Kansas Regulators Struggle With Record-High 22,000 Abandoned Oil and Gas Wells

Credit: Tim Carpenter/The Capital-Journal.
The Kansas Corporation Commission lists 22,000 abandoned oil and gas wells statewide, but the industry-funded program has plugged fewer wells in recent years at the same time demand for remediation at well sites escalated. This image is from a leaking pump jack in Douglas County.

Judith Wells brought her car to a slow crawl on a gravel road in Douglas County.

She wasn’t marveling at the beauty of nature or the toil of modern farmers. Nor was she drawn to the sprinkling of lovely rural homesteads.

She was intent on consuming details of crude pooling at the base of a pump jack within shouting distance of Little Wakarusa Creek. Nearby, within the same field, a second jack was surrendering enough thick black oil to scar another slice of ground.

It is the kind of discovery fueling Wells’ mission to convince the oil and gas industry to adhere to state laws, regulations and rules when extracting or depositing energy-related materials in Kansas. It is a quest that put her in conflict with the Kansas Corporation Commission (KCC), which is responsible for oversight of the energy sector.

Years ago, she bought property in Douglas County without being informed it had unplugged wells on the land. She emerged as a thorn in the side of eastern Kansas operators by injecting herself into the debate about how to deal with operators who abandon wells.

“This is a big ball of worms,” Wells said. “I’m not against oil. I’m against dirty oil.”

Sense of Abandonment

The number of deserted oil and gas wells in Kansas blossomed during the past five years to 22,000. The KCC’s annual reports revealed a fund created in 1996 to finance plugging of wells to be inadequate if the objective was to keep pace with demand for plugging.

As of 2018, the state had capped 10,100 wells. Year-to-year plugging peaked at 750 wells in 2002 and stood at 520 in 2009 but slumped to less than 300 from 2015 to 2018. In 2017, the number of forsaken wells in the state’s inventory surged by 3,000.

The annual budget for plugging has drifted between $1.2 million and $2 million for a decade, with the low side of that range common. The fund is supported exclusively by the oil industry.

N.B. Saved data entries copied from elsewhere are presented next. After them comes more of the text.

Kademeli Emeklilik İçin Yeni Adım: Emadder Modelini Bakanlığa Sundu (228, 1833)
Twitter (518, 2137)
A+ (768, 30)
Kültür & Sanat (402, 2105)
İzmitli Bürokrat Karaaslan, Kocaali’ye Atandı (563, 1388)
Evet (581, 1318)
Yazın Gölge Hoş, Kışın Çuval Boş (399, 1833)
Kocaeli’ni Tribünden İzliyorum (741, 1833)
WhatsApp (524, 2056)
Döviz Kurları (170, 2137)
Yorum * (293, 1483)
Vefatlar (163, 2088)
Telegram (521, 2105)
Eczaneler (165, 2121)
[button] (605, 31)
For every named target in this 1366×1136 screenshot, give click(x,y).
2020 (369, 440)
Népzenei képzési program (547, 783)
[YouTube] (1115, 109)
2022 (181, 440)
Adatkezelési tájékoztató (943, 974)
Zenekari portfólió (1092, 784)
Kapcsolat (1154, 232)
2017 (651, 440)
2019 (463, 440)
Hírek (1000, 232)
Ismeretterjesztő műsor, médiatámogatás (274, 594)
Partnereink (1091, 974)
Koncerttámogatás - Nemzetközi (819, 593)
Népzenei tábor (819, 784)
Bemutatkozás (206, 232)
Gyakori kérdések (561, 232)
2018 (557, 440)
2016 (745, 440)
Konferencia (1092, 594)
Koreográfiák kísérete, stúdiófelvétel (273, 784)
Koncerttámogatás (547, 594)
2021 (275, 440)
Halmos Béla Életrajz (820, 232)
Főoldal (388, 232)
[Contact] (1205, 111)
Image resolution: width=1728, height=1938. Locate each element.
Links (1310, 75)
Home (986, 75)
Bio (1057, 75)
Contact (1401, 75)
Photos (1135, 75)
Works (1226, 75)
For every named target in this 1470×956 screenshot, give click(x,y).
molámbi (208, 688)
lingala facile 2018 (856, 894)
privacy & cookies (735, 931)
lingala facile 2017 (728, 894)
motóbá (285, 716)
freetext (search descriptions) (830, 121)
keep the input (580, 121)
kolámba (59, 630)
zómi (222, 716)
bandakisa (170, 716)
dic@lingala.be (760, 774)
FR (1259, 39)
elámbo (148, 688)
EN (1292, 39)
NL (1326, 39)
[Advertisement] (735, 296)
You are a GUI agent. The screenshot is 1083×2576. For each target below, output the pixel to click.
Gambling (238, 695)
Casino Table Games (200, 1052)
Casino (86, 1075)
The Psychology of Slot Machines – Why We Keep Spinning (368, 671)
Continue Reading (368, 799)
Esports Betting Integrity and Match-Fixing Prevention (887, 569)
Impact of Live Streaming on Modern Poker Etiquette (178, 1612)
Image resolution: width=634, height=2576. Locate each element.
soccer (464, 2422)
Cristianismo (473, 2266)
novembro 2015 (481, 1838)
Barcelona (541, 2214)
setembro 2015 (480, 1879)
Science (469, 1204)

“The funds barely exist,” Wells said. “If taxpayers aren’t tapped for these problems, the wells will truly sit open and unattended.”

Epicenter of abandonment is a 32-county area of eastern Kansas served by the KCC’s field office in Chanute. More than 19,000 abandoned wells on Kansas’ list reside in that zone. One-fourth have been prioritized as “requiring action” by the KCC, primarily because of risk for groundwater contamination by defunct wells.

Taste of the Tension

KCC chairman Dwight Keen, who previously operated an independent oil and gas company and was chairman of the Kansas Independent Oil and Gas Association, said the industry was “pretty responsible” in dealing with orphan wells.

Some discarded wells were drilled decades ago, he said, and it isn’t clear who to blame or what company to hold liable. The KCC doesn’t have staff or resources to chase down every absconder who didn’t have the cash or desire to cap unneeded wells.

Keen said another problem was lack of contractors eager to bid on plugging work in Kansas, in part, because of density of the KCC bureaucracy. Plugging typically costs at least $12,000 for deep wells in western Kansas and around $5,000 for shallow holes in the east.

“It’s a difficult challenge, but it is one that we will master. We have to,” Keen said. “We’re trying as many unique avenues to protect our freshwater resources.”

Joe Spease, of the Kansas Sierra Club, said the problem festered because of the oil and gas industry’s deep political influence in the Legislature and on the KCC, which has three members appointed by the governor.

He said industry profit has been viewed as more important than public safety or environmental preservation.

“That can and must be stopped,” Spease said. “Solutions to the problem are simple. Require oil and gas companies to assume the cost of plugging any well they use. If a company, and the individuals running it, fails to plug a well, they would be forced to immediately stop all business in the state until the well is plugged.”